EXERCISE PROMPT. In the listing below, find every line with the string "height" and pull it out.

THE DATA.
□ □ □ □

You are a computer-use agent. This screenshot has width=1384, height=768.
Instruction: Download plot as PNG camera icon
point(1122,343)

□ □ □ □

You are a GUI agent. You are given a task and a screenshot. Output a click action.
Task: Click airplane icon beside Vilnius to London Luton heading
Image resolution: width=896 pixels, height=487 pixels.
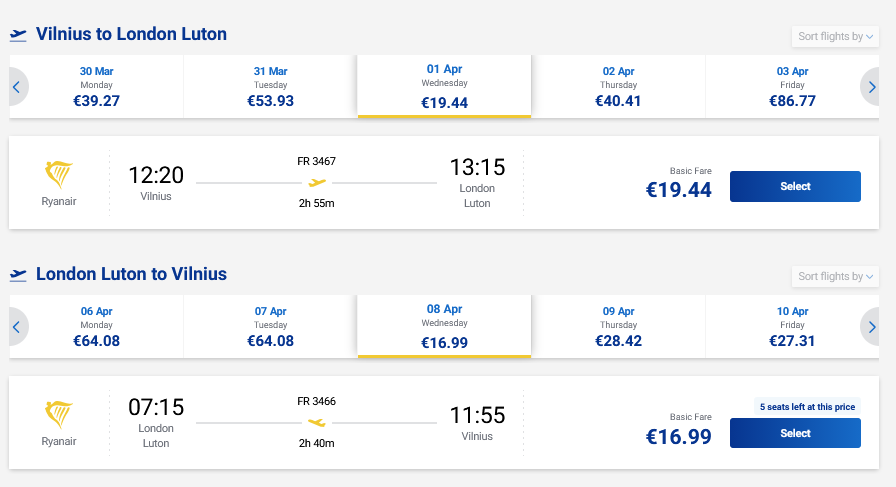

□ □ □ □

RESULT.
You are a computer-use agent. This screenshot has width=1384, height=768.
Image resolution: width=896 pixels, height=487 pixels.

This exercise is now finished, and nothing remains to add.